The fruits are already consumed for their benefits on heart health and for urinary tract health. France has recently approved the health claim that cranberries can 'help reduce the adhesion of certain E.coli bacteria to the urinary tract walls'.
But oral health is a newer application area for marketers of the fruit. Other research from the University of Illinois at Chicago has suggested that cranberry juice may benefit oral health by interfering with viability, growth, and biofilm formation of oral pathogens.
However, the Foundation warned that the findings, presented at the Cranberry Institute's Cranberry Health Research Symposium in late October, should be treated with a degree of caution and that due to its acidity, cranberry juice should be limited to mealtimes.

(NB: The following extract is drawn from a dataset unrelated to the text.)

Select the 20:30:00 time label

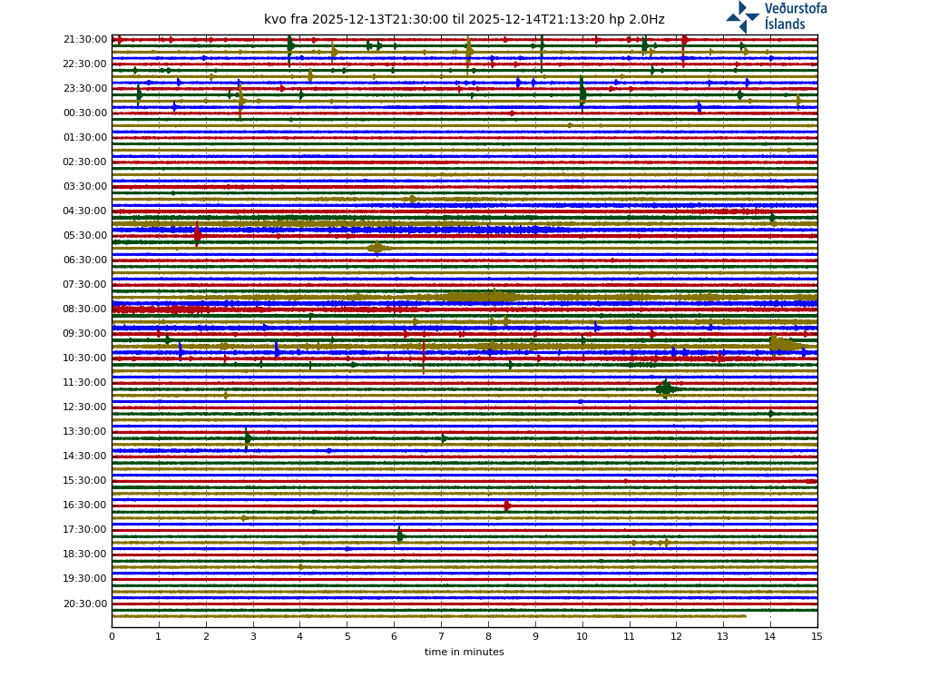coord(85,604)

Dr Nigel Carter, chief executive of the Foundation, commented: "With the number of cranberry containing toothpastes and flosses on the market increasing, it seems that oral health companies are taking advantage of the benefits of cranberries."
"However, it is important to also be aware of the negatives. Cranberry juice is naturally very acidic. Every time you drink something acidic the enamel on your teeth is softened temporarily."
It is estimated that more than 5 million people visit the dentist with toothache every year in the UK, and the vast majority of these are the result of tooth decay.
Gum disease causes bleeding gums and bad breath and is the number one cause of tooth loss in the UK. It has also been linked to conditions such as heart disease, lung disease, diabetes and heart attacks.